Task goal >> Please set down only the lines from the one containing "Viewport: 447px width, 344px height." through the end of the entries below, exactly, minus any pictures.
==============================
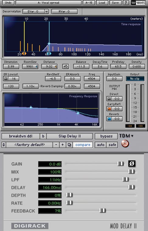148x231 pixels.
Task: Click the copy settings icon next to compare
Action: point(69,145)
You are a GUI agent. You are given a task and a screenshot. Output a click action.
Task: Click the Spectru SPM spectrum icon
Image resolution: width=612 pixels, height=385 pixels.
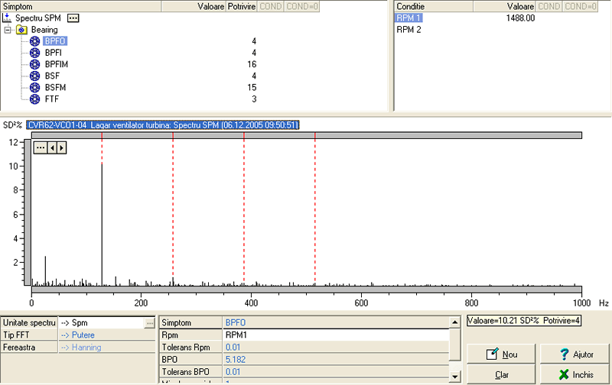tap(8, 18)
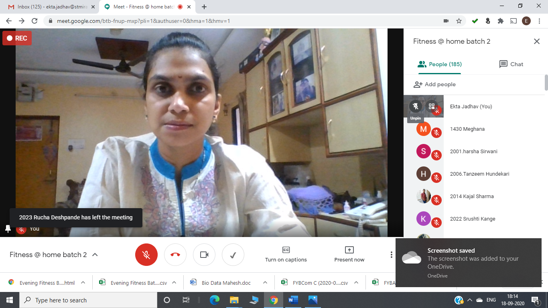The width and height of the screenshot is (548, 308).
Task: Expand the Bio Data Mahesh.doc download options arrow
Action: tap(264, 282)
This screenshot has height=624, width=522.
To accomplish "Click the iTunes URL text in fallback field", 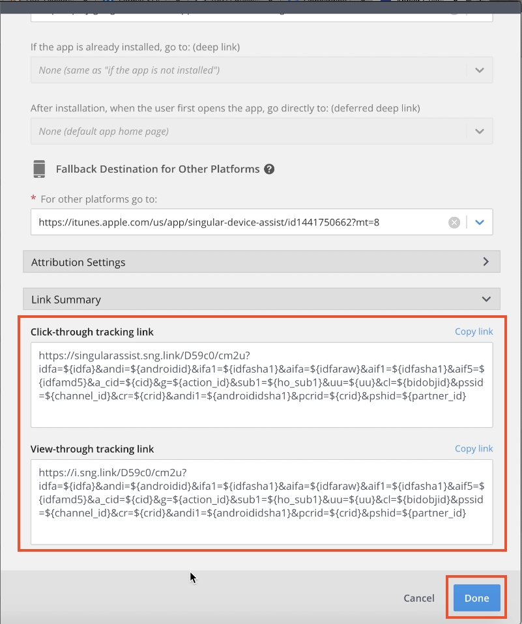I will coord(209,223).
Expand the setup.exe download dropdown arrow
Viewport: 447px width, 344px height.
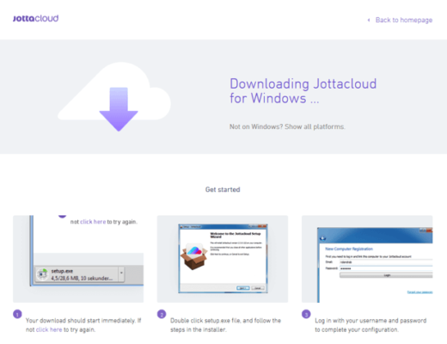[x=121, y=273]
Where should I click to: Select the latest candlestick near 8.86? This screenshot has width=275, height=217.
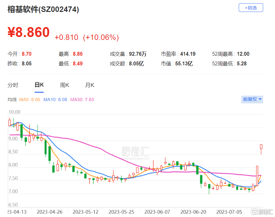[261, 146]
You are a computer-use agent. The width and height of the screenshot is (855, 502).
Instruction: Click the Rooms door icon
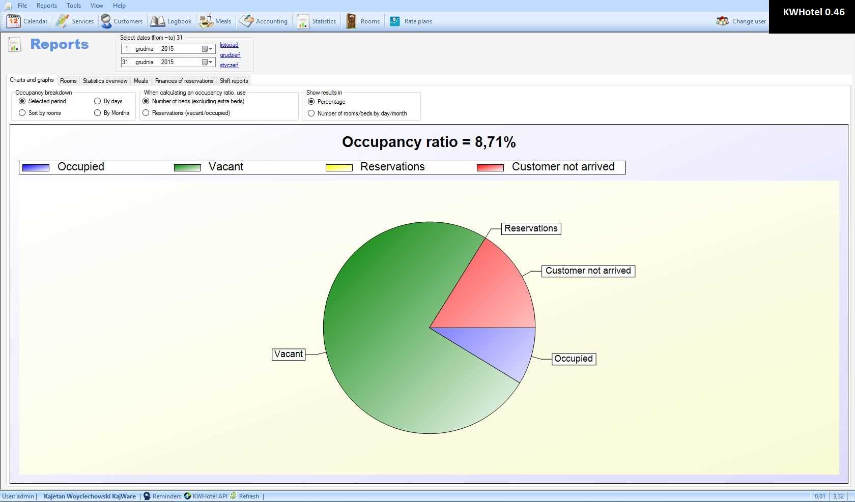[351, 21]
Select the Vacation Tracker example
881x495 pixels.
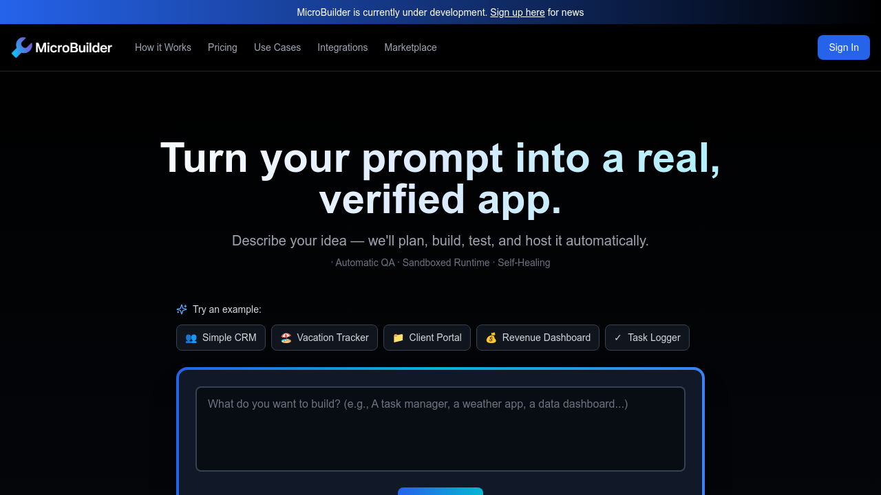(x=324, y=338)
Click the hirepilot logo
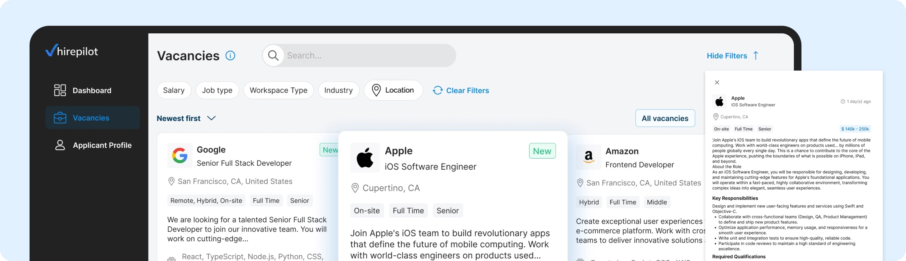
==============================
Output of the exercise >>
Viewport: 447px width, 344px height.
[x=121, y=273]
Where should I click to: Select the latest candlestick near 8.86? This screenshot has width=275, height=217.
[261, 146]
You are a computer-use agent. The width and height of the screenshot is (855, 502).
Instruction: Click the Rooms door icon
[351, 21]
Select the Vacation Tracker example
881x495 pixels.
(x=324, y=338)
Click the hirepilot logo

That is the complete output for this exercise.